▶

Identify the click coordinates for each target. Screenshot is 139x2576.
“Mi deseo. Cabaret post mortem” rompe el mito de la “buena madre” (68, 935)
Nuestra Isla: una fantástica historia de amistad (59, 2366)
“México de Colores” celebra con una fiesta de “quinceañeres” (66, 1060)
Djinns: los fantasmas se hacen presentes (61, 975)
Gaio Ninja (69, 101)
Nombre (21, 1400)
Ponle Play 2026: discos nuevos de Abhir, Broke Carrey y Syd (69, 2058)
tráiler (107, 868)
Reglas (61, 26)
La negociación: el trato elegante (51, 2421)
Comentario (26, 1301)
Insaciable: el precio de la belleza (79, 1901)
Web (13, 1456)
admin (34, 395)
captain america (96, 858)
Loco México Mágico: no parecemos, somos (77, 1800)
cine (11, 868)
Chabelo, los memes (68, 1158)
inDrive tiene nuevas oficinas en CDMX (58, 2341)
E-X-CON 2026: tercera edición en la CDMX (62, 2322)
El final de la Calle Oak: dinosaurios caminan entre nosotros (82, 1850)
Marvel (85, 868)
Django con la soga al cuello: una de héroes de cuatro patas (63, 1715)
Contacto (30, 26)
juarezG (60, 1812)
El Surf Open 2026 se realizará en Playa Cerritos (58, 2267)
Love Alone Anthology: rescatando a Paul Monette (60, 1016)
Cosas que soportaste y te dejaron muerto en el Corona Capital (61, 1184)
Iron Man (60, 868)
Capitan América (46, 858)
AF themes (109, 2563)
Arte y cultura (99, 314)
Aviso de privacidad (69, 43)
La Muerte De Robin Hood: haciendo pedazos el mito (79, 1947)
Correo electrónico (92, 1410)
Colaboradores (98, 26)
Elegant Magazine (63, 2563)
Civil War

◀

=== Work request ===
The lines from the top of the data above down to the line containing "Contacto (30, 26)" are to be copied exactly; no other line should appear.

=== Solution to this task ===
Identify the click coordinates for each target. Screenshot is 139x2576.
“Mi deseo. Cabaret post mortem” rompe el mito de la “buena madre” (68, 935)
Nuestra Isla: una fantástica historia de amistad (59, 2366)
“México de Colores” celebra con una fiesta de “quinceañeres” (66, 1060)
Djinns: los fantasmas se hacen presentes (61, 975)
Gaio Ninja (69, 101)
Nombre (21, 1400)
Ponle Play 2026: discos nuevos de Abhir, Broke Carrey y Syd (69, 2058)
tráiler (107, 868)
Reglas (61, 26)
La negociación: el trato elegante (51, 2421)
Comentario (26, 1301)
Insaciable: el precio de la belleza (79, 1901)
Web (13, 1456)
admin (34, 395)
captain america (96, 858)
Loco México Mágico: no parecemos, somos (77, 1800)
cine (11, 868)
Chabelo, los memes (68, 1158)
inDrive tiene nuevas oficinas en CDMX (58, 2341)
E-X-CON 2026: tercera edición en la CDMX (62, 2322)
El final de la Calle Oak: dinosaurios caminan entre nosotros (82, 1850)
Marvel (85, 868)
Django con la soga al cuello: una de héroes de cuatro patas (63, 1715)
Contacto (30, 26)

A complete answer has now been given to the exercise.